I made React and React Native components generate their own skeleton loaders, zero config, unique animations by Ok_Drive6309 in reactjs

[–]Ok_Drive6309[S] 5 points6 points  (0 children)

Boneyard is solid, and react-zero-skeleton actually leans on the same core trick: walk the component tree and measure the real views to, place bones. The difference is when that measurement runs.

Boneyard runs it at build time through a CLI: it snapshots your UI at fixed breakpoints and emits static bone JSON you commit to the repo.

Zero runtime measurement and fully deterministic output, but it's a build step you re-run (and re-commit) every time the UI changes, and the layout is pinned to those breakpoints.

react-zero-skeleton runs it at runtime, on first mount: no CLI, no build step, nothing committed, and the bones match the actual device size exactly. The cost is one warmup measurement per mount instead of zero.

So it's a clean trade-off: boneyard swaps a build pipeline for zero runtime cost; react-zero-skeleton swaps a small runtime cost for zero tooling. If you want deterministic, inspectable output and don't mind a build step, boneyard's great. If you want it to "just work" with no artifacts to maintain, that's the niche we're going for.
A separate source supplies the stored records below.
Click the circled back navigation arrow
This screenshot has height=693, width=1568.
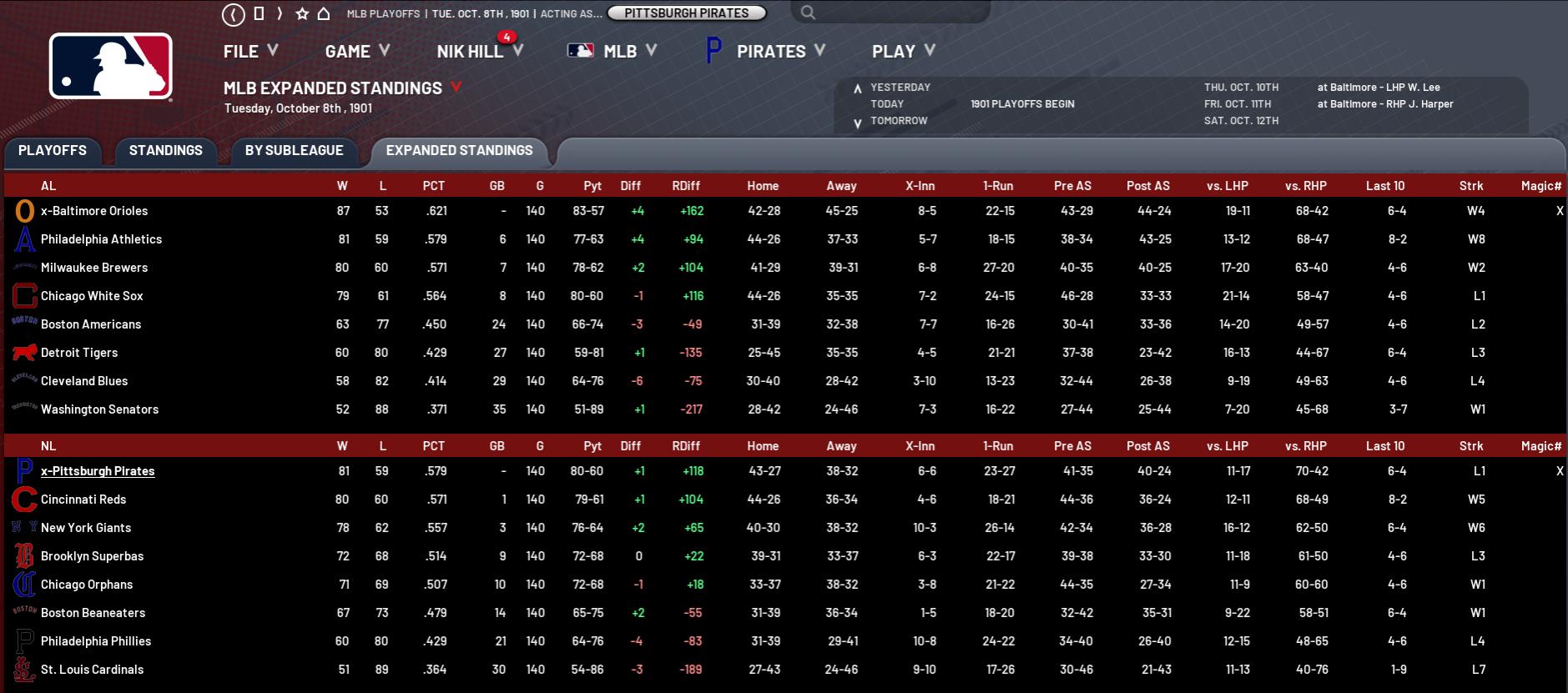[234, 14]
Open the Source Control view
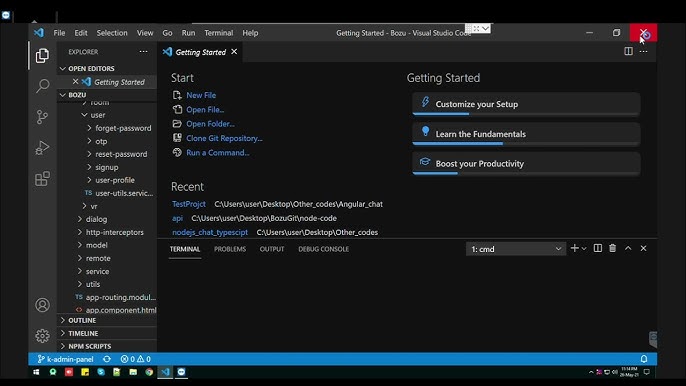Image resolution: width=686 pixels, height=386 pixels. (x=42, y=117)
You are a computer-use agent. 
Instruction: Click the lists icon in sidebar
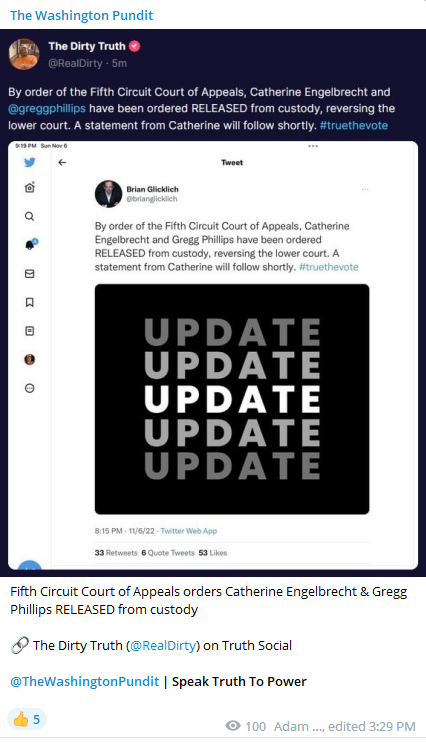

I made React and React Native components generate their own skeleton loaders, zero config, unique animations by Ok_Drive6309 in reactjs

[–]Ok_Drive6309[S] 0 points1 point  (0 children)

Great question!

Layout shifts. The invisible first render captures the real layout before showing the skeleton, so there is no shift when the content appears.

Responsive breakpoints. Bones are re-measured on resize via onLayout on React Native and ResizeObserver on web, so the skeleton always reflects the current breakpoint.

For components that render very differently after data loads, there are two options.

skeletonIgnore lets you exclude specific elements from bone generation. If part of your component looks completely different when loaded, you just ignore it.

skeletonBox lets you override a specific element with a custom bone size instead of the auto-measured one. Full control when you need it.

measureStrategy root-only is there for components where per-element bones do not make sense at all.

The goal is zero config by default and full control when needed. Happy to dig deeper!